[[ SUPPLIED MATERIAL, beginning ]]

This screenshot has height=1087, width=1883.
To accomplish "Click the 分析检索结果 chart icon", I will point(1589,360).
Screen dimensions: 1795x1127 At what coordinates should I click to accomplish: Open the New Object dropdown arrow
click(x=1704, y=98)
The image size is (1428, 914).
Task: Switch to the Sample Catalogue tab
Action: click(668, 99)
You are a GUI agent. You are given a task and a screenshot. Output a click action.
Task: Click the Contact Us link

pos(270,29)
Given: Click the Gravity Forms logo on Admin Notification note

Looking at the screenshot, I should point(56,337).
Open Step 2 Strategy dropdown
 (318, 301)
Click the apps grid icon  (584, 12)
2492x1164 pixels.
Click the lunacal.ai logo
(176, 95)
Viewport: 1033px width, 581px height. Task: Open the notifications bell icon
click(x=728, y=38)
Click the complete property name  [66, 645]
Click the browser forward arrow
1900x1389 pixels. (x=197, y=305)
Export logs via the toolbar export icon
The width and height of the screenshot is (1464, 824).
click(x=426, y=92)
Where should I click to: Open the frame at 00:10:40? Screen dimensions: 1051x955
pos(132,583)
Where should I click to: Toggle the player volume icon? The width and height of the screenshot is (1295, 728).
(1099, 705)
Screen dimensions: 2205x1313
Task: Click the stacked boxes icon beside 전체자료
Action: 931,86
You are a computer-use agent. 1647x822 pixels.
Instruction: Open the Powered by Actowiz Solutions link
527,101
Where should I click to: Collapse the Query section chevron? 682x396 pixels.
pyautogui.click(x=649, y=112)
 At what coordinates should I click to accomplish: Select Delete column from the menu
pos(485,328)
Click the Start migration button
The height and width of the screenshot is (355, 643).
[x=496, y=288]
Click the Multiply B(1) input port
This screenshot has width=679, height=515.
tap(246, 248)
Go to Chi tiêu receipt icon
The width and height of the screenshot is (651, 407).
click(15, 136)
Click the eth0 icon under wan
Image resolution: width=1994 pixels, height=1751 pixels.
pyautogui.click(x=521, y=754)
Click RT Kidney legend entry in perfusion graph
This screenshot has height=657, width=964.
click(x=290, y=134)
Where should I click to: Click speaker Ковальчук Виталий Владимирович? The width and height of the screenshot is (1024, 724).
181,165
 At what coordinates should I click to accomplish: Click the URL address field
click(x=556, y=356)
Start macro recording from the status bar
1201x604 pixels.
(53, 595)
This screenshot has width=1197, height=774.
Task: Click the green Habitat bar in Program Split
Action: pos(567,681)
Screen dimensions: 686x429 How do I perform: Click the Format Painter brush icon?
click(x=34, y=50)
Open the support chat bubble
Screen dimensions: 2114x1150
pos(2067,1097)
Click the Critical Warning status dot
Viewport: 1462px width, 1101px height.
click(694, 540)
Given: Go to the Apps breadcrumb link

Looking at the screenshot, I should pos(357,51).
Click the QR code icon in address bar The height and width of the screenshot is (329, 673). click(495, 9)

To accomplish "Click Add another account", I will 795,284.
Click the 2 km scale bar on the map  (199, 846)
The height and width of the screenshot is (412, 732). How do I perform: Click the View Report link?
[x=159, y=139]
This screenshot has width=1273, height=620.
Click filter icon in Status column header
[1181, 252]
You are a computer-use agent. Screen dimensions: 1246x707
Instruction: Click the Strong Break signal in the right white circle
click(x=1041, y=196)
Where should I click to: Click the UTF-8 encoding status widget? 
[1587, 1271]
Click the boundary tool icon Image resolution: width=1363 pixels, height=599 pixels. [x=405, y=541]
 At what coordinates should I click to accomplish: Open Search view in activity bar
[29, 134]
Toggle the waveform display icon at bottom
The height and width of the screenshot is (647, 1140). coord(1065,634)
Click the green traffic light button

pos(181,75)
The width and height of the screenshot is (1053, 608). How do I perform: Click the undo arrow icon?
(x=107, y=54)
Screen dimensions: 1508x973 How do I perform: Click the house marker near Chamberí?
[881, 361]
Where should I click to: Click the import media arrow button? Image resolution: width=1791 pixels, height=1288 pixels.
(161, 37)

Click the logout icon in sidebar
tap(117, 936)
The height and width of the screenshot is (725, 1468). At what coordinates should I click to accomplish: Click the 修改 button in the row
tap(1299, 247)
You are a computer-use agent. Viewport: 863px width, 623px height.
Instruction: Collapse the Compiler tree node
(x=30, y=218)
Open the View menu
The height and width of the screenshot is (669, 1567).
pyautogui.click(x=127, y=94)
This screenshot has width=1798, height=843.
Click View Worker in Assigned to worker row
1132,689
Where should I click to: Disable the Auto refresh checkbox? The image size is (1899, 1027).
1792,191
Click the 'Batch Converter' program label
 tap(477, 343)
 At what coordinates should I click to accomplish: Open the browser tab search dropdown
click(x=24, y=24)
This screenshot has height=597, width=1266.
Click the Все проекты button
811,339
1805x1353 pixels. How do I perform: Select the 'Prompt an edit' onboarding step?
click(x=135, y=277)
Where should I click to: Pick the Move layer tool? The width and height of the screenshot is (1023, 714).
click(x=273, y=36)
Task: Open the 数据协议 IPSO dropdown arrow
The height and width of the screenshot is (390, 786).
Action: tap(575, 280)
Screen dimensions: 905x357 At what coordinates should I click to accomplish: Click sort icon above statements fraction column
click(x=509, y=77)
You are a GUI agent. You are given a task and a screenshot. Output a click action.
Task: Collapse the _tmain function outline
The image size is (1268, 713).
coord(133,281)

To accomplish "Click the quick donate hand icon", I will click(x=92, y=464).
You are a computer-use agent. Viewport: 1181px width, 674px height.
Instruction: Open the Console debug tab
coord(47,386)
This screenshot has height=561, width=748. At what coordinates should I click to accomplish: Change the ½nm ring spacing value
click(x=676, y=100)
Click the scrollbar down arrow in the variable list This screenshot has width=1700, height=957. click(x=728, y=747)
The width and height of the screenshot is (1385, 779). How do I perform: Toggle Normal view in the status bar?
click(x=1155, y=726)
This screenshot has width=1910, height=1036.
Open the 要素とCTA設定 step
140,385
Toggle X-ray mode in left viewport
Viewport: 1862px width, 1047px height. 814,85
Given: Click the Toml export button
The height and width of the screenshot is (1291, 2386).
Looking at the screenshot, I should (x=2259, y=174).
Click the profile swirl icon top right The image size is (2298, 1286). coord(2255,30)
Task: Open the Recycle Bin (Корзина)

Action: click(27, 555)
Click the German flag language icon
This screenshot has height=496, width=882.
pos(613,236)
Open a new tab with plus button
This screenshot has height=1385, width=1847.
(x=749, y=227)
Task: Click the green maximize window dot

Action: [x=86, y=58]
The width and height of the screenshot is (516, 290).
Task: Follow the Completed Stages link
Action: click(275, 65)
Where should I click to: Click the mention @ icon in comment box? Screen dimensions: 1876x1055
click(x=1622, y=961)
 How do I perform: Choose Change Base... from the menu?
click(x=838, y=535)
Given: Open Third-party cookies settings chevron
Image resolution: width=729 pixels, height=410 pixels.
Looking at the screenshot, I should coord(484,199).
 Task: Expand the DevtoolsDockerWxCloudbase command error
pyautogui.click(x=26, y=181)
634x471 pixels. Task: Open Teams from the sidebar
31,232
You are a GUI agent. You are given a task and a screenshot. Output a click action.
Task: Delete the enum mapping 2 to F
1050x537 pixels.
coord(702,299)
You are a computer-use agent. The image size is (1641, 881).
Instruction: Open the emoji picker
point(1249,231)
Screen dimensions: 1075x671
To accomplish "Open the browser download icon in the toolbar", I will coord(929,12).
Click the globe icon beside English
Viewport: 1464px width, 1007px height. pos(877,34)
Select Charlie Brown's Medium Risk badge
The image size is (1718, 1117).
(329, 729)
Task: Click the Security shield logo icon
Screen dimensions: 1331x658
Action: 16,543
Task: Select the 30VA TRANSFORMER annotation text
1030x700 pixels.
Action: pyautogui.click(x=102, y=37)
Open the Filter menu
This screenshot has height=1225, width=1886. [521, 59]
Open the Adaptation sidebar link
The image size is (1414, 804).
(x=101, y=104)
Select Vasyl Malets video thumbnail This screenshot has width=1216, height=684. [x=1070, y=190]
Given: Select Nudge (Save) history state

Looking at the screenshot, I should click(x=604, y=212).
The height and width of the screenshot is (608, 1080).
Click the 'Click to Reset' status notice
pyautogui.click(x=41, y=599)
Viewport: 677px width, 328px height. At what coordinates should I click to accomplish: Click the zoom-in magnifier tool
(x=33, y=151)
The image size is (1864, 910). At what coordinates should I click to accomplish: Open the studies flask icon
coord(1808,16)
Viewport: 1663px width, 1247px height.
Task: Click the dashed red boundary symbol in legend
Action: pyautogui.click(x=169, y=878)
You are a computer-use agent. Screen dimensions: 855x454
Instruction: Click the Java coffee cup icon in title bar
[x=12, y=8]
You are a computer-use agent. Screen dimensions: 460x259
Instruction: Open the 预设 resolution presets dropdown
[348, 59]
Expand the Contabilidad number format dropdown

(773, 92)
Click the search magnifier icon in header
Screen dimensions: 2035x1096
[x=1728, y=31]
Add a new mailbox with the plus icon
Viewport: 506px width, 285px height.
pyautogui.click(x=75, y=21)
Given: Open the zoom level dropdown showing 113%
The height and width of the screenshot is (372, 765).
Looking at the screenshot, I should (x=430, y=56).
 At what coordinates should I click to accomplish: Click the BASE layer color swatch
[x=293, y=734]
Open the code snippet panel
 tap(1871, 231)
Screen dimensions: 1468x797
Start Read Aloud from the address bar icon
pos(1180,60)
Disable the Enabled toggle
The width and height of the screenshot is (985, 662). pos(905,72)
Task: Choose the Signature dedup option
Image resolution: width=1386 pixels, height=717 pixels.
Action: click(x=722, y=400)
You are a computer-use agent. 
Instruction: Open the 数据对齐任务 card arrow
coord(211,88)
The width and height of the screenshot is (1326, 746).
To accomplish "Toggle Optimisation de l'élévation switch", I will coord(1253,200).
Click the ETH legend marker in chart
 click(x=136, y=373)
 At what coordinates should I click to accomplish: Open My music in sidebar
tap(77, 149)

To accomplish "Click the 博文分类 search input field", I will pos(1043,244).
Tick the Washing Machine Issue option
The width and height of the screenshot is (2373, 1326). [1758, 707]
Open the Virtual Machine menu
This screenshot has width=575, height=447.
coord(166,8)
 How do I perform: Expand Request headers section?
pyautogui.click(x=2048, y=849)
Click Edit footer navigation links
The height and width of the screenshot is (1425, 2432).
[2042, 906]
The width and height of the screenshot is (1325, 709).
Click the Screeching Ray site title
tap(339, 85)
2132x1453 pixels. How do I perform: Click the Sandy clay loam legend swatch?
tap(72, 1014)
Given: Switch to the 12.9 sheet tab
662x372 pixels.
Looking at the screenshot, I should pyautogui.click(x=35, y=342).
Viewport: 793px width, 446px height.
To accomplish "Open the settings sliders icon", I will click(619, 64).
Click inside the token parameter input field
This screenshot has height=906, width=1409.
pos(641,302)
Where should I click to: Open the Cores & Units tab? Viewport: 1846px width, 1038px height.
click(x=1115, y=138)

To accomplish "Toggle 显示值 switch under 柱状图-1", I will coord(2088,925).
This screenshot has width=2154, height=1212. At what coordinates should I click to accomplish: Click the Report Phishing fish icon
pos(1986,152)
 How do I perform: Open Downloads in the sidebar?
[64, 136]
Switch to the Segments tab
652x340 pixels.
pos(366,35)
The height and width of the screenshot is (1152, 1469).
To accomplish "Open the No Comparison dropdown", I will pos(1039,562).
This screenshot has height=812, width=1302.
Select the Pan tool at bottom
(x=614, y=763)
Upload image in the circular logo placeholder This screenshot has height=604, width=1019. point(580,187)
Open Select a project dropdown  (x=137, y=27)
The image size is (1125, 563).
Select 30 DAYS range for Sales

[[ SUPPLIED MATERIAL, end ]]

- [WHAT NEEDS TO BE DONE]: Starting with the line with "Click the browser forward arrow" above and going on through the line with "You are a computer-use agent. 1647x822", transcribe every line exactly, both ends included, and add nothing.

- [YOUR RESPONSE]:
Click the browser forward arrow
1900x1389 pixels. (x=197, y=305)
Export logs via the toolbar export icon
The width and height of the screenshot is (1464, 824).
click(x=426, y=92)
Where should I click to: Open the frame at 00:10:40? Screen dimensions: 1051x955
pos(132,583)
Where should I click to: Toggle the player volume icon? The width and height of the screenshot is (1295, 728).
(1099, 705)
Screen dimensions: 2205x1313
Task: Click the stacked boxes icon beside 전체자료
Action: 931,86
You are a computer-use agent. 1647x822 pixels.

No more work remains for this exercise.